Ms. Qualls at first seemed hesitant to be seen with the president, who had played a role in talking her into running, but when Mr. Clinton visited Sept. 17, she was front and center, riding with him to the fund-raiser and giving him a quick tour of Over-the-Rhine.
Mr. Chabot has not used Ms. Qualls' association with the president against her. He is a member of the Judiciary Committee that will conduct the impeachment investigation; he has been circumspect in his statements on the case.
In Kentucky, the Clinton specter has been a more prominent feature of the race between Mr. Williams and Mr. Lucas.
Mr. Williams has tried to portray Mr. Lucas as a liberal Democrat who will vote with Mr. Clinton in Washington.
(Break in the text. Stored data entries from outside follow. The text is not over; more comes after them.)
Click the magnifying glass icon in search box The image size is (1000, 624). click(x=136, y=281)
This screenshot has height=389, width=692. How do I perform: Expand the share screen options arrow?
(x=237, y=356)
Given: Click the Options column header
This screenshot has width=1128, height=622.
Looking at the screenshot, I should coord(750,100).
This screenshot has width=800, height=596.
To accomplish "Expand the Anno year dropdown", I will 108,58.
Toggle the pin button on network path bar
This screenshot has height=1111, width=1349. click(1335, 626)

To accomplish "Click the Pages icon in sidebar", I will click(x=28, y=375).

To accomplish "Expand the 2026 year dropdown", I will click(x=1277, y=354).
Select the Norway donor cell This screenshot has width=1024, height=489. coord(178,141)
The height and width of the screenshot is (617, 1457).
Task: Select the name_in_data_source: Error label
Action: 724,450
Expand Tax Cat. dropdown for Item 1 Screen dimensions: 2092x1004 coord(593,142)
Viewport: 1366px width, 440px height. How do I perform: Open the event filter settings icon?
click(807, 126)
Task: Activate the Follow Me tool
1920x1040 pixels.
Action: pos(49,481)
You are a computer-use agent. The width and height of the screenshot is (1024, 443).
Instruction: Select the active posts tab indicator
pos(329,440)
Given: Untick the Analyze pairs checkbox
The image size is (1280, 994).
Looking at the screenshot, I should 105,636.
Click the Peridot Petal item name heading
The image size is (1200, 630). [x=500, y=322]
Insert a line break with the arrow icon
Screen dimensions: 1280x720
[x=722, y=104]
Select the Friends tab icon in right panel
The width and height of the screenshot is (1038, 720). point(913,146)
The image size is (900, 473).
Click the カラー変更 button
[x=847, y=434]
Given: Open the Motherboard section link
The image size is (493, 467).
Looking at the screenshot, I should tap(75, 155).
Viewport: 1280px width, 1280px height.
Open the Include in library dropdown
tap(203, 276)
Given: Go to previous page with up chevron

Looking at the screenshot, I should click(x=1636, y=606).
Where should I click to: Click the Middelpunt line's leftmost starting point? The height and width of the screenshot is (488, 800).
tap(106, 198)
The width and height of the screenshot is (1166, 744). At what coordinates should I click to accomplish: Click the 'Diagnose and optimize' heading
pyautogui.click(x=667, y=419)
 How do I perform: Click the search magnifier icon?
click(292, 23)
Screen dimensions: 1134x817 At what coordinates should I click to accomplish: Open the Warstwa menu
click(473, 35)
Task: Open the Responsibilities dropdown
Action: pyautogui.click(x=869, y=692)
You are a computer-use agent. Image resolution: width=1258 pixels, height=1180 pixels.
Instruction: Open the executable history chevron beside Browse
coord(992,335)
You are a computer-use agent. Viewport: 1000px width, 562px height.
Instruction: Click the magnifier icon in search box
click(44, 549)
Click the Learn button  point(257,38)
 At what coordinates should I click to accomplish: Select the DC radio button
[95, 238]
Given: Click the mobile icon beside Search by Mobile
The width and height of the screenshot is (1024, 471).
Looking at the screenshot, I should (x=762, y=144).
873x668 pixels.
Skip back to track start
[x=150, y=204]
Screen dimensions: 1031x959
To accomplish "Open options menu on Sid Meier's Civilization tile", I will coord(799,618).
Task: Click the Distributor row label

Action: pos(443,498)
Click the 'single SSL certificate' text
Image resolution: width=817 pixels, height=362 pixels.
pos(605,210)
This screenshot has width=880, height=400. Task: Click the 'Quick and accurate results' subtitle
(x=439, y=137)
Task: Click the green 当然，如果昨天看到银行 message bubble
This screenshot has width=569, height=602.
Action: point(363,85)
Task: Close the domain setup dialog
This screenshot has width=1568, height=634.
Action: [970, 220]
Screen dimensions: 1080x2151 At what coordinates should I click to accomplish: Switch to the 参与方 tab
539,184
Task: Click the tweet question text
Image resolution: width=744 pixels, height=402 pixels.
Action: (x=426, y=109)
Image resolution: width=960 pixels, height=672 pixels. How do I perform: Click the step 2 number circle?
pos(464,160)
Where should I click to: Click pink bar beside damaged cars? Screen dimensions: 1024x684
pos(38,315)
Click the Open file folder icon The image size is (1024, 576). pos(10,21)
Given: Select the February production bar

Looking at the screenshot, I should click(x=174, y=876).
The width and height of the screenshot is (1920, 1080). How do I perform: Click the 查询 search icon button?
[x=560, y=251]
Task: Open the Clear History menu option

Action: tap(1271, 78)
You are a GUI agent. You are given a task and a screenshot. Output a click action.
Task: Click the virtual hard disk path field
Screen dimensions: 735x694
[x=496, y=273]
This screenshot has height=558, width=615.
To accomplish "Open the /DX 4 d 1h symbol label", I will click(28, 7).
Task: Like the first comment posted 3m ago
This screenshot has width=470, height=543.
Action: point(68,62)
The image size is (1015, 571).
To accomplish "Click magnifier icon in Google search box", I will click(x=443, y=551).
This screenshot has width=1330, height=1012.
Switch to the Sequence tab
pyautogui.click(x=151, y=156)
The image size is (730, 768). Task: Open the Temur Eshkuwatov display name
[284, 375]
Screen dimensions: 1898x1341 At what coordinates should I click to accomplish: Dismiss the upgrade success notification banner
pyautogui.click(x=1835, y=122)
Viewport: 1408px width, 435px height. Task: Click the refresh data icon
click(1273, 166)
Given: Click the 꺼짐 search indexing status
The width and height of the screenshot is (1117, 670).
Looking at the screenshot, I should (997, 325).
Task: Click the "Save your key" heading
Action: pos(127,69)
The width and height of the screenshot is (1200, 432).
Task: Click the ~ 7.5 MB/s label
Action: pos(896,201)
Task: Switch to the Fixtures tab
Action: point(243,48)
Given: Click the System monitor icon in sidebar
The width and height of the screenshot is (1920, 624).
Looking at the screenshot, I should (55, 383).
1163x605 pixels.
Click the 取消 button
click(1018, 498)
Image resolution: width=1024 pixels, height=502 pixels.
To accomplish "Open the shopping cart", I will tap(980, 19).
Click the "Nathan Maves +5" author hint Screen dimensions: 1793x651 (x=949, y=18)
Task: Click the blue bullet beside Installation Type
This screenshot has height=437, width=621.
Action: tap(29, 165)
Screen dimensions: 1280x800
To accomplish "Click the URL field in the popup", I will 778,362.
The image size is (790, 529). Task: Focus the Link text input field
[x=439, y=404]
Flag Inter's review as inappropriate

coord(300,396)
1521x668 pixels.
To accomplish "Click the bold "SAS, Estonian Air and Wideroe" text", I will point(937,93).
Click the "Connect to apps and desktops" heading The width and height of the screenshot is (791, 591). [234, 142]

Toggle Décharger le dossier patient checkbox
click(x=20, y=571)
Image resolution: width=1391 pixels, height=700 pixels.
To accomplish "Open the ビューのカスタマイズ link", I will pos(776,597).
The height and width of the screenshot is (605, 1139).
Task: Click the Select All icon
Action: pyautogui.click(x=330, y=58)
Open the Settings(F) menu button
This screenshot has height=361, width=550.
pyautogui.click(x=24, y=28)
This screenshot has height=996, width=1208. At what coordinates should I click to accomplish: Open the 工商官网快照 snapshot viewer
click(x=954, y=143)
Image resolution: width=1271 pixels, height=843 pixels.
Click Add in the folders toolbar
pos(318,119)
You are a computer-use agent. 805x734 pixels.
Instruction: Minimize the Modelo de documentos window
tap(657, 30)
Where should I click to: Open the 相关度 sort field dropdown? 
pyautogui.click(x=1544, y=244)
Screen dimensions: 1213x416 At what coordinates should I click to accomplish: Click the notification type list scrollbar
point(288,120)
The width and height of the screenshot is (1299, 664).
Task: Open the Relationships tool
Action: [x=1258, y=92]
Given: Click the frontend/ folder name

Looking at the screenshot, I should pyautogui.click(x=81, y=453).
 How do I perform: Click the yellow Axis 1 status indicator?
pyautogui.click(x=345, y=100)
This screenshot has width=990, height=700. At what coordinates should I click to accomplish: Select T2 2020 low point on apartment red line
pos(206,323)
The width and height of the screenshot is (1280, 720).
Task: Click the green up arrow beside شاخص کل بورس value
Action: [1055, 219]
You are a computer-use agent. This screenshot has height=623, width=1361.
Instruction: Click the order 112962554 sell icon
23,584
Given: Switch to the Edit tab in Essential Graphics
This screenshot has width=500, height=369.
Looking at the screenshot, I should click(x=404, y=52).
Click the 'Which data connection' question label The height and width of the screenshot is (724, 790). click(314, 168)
In a conservative district like Kentucky's 4th, where Democrats have a 2-to-1 lead in voter registrations but Republicans win most elections, being linked to Mr. Clinton can be politically fatal.
Mr. Lucas has gone far to distance himself from the president, refusing to show up when the president landed at the airport in Northern Kentucky in September. He won't even say if he voted for Mr. Clinton.
UK's Ms. Miller said the Clinton - Lewinsky scandal probably won't have much an impact in most of Kentucky because of the president's job approval, which is strong.
"(People in Kentucky) like Clinton; they don't want to see him impeached," she said.
However, in the 4th District, where Mr. Clinton is not well-liked, it will be a factor, she said.
"It's going to be have mobilizing effect for the Williams supporters, giving them another reason to go to the polls," Ms. Miller said. "They can not only vote for Gex Williams, but in their minds they'll be voting against Bill Clinton, too."